▶ **Input data**:
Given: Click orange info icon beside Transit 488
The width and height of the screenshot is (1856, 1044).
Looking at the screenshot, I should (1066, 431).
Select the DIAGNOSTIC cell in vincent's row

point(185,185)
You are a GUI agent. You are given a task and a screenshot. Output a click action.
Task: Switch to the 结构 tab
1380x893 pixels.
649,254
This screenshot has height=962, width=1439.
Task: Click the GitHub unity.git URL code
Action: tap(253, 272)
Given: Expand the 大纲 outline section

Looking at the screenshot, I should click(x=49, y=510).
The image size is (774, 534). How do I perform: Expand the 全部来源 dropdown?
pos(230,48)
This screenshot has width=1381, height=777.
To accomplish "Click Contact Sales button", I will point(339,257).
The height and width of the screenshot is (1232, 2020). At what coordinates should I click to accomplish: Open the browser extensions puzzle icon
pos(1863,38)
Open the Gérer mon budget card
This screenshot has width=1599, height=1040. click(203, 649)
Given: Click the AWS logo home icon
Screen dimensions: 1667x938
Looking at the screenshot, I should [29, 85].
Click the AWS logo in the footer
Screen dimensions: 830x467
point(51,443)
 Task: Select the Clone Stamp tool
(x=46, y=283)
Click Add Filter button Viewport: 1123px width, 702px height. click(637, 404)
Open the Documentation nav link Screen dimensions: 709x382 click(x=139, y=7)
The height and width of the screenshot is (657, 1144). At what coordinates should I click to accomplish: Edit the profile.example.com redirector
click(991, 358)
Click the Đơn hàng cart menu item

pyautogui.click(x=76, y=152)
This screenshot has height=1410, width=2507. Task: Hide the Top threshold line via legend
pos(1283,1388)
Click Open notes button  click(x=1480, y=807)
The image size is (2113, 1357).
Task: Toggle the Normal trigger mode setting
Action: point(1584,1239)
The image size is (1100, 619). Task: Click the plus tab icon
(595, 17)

▶ **Exercise directions**:
Your answer should consist of the lines from the line with "The height and width of the screenshot is (1232, 2020)." to the line with "Open the Documentation" above, repeated exactly, both ends included.

▶ **Answer to this problem**:
The height and width of the screenshot is (1232, 2020). At what coordinates should I click to accomplish: Open the browser extensions puzzle icon
pos(1863,38)
Open the Gérer mon budget card
This screenshot has width=1599, height=1040. click(203, 649)
Given: Click the AWS logo home icon
Screen dimensions: 1667x938
Looking at the screenshot, I should [29, 85].
Click the AWS logo in the footer
Screen dimensions: 830x467
point(51,443)
 Task: Select the Clone Stamp tool
(x=46, y=283)
Click Add Filter button Viewport: 1123px width, 702px height. click(637, 404)
Open the Documentation nav link Screen dimensions: 709x382 click(x=139, y=7)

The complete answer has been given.